-- Begin Data records --
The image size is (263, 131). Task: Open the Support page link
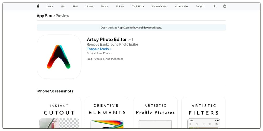click(x=200, y=6)
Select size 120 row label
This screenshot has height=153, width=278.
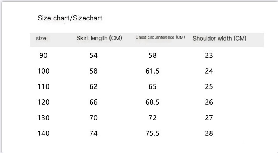point(43,102)
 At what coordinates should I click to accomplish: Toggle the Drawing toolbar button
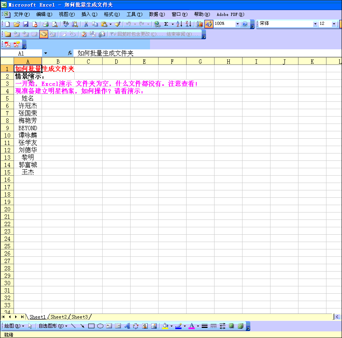click(209, 24)
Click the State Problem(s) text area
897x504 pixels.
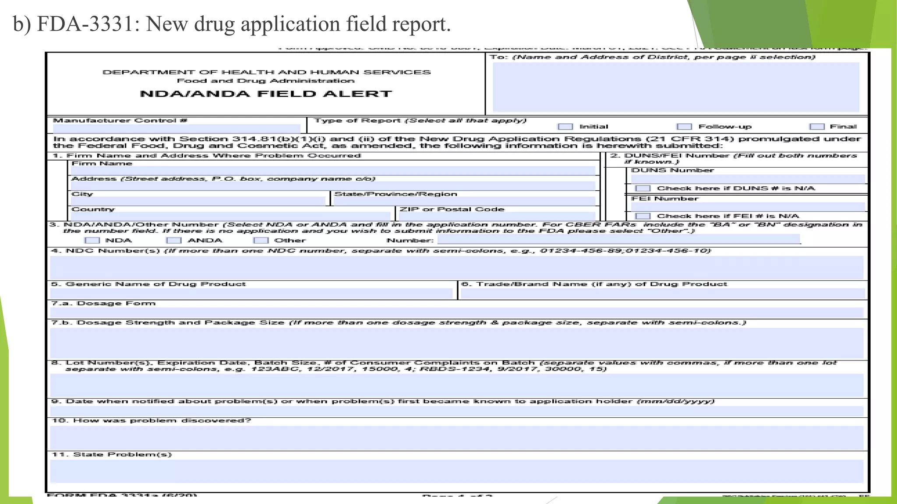click(x=456, y=471)
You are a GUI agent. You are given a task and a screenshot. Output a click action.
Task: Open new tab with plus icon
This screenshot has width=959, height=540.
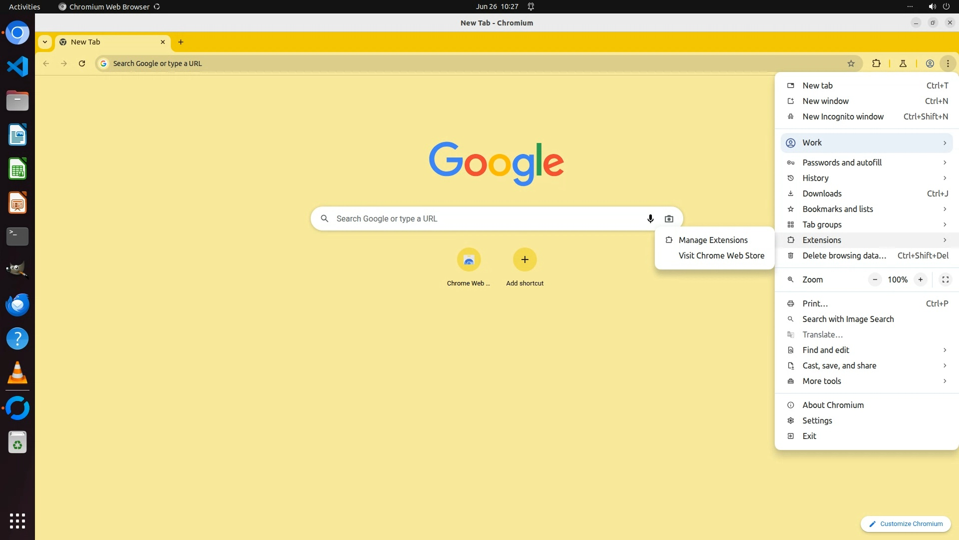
-- End Data records --
### Work to be completed
Can you recast every line of the entries above as a numbered list, skipping blank lines and leaving the pictures out?

### Response
1. The image size is (263, 131). Task: Open the Support page link
2. click(x=200, y=6)
3. Select size 120 row label
4. This screenshot has height=153, width=278.
5. point(43,102)
6.  At what coordinates should I click to accomplish: Toggle the Drawing toolbar button
7. click(209, 24)
8. Click the State Problem(s) text area
9. 897x504 pixels.
10. click(x=456, y=471)
11. You are a GUI agent. You are given a task and a screenshot. Output a click action.
12. Task: Open new tab with plus icon
13. This screenshot has width=959, height=540.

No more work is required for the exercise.